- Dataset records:
----------------
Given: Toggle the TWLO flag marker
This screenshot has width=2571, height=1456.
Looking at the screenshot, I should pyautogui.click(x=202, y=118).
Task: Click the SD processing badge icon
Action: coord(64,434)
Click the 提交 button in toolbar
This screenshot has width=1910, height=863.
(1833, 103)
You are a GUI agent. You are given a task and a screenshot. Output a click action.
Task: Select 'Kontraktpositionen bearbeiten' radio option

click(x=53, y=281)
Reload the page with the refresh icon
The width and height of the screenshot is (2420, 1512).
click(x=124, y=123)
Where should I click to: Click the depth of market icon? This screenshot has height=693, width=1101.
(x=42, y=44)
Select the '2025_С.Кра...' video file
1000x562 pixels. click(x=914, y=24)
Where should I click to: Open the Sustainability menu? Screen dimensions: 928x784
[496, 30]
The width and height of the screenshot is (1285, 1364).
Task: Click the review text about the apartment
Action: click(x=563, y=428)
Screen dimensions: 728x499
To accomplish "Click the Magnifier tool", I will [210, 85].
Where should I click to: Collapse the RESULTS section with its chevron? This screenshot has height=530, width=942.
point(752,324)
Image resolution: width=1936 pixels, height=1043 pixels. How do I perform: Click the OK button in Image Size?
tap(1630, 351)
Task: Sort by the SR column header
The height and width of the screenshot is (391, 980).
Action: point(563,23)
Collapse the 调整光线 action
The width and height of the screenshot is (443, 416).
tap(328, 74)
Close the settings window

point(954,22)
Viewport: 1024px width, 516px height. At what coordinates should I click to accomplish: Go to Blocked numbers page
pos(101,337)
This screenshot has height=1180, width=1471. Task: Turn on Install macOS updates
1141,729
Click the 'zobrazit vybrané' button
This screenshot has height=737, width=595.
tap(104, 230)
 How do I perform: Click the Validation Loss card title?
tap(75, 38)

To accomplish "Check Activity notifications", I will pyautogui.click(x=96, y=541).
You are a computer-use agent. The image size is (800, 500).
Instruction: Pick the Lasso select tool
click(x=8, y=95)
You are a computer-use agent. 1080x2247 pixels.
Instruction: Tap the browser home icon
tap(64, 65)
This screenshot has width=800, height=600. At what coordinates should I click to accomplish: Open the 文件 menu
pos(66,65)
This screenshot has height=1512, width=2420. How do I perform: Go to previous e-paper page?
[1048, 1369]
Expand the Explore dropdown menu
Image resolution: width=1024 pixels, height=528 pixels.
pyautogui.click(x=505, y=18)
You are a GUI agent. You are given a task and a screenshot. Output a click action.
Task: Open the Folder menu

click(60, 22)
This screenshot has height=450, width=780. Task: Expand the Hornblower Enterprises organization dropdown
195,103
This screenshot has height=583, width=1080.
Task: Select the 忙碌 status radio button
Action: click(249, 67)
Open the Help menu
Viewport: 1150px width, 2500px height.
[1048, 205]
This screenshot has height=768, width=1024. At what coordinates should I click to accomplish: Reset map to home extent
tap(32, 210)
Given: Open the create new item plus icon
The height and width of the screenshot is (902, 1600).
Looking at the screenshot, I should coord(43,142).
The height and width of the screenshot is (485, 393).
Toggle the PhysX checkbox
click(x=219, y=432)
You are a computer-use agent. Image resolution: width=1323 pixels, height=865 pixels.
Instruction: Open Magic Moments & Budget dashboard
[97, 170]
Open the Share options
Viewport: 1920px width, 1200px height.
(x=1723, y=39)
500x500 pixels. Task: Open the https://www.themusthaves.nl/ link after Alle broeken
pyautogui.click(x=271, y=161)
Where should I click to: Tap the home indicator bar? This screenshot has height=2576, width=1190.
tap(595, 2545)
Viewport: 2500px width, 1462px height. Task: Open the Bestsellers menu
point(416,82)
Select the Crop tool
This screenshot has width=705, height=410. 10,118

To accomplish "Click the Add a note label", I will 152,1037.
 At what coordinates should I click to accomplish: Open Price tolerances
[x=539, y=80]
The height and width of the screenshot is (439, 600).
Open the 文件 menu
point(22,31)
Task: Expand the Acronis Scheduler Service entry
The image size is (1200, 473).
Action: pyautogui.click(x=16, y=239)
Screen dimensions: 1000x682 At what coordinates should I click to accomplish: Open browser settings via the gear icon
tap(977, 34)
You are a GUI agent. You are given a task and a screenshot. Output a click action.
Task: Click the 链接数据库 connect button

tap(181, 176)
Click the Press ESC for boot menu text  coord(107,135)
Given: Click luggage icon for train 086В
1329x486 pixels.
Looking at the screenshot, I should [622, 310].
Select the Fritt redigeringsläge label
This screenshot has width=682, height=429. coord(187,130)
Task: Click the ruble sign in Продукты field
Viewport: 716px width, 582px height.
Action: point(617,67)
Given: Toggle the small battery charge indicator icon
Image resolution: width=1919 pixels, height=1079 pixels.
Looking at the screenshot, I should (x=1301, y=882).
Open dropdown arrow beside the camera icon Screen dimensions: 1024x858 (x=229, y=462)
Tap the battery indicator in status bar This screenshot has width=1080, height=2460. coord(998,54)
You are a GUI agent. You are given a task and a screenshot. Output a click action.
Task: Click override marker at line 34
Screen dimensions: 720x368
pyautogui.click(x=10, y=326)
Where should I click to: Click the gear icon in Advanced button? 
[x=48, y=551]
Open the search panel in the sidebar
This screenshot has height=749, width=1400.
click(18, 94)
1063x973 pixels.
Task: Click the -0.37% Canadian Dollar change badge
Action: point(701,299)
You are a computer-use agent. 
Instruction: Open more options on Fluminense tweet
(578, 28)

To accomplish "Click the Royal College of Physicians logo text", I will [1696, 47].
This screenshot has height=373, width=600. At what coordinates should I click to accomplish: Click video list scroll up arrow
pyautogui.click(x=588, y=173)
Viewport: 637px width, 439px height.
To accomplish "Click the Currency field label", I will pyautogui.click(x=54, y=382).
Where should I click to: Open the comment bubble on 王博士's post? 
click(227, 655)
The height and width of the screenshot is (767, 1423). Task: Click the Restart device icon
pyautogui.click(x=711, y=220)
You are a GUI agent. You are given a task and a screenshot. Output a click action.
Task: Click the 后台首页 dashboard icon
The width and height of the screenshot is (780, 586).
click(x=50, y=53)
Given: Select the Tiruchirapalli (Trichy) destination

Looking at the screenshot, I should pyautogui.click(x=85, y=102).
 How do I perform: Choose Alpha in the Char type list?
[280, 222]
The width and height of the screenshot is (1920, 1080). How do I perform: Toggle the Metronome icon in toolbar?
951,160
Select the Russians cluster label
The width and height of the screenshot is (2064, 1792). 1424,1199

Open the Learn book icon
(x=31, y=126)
----------------
- Description of the task: Repeat the listing lines starting at the one containing "This screenshot has height=373, width=600." and ending at the one containing "pyautogui.click(x=711, y=220)", with -72 added to every number in the click coordinates.

- Correct output:
This screenshot has height=373, width=600. At what coordinates should I click to accomplish: Click video list scroll up arrow
pyautogui.click(x=516, y=101)
Viewport: 637px width, 439px height.
To accomplish "Click the Currency field label", I will pyautogui.click(x=-18, y=310).
Where should I click to: Open the comment bubble on 王博士's post? 
click(155, 583)
The height and width of the screenshot is (767, 1423). Task: Click the Restart device icon
pyautogui.click(x=639, y=148)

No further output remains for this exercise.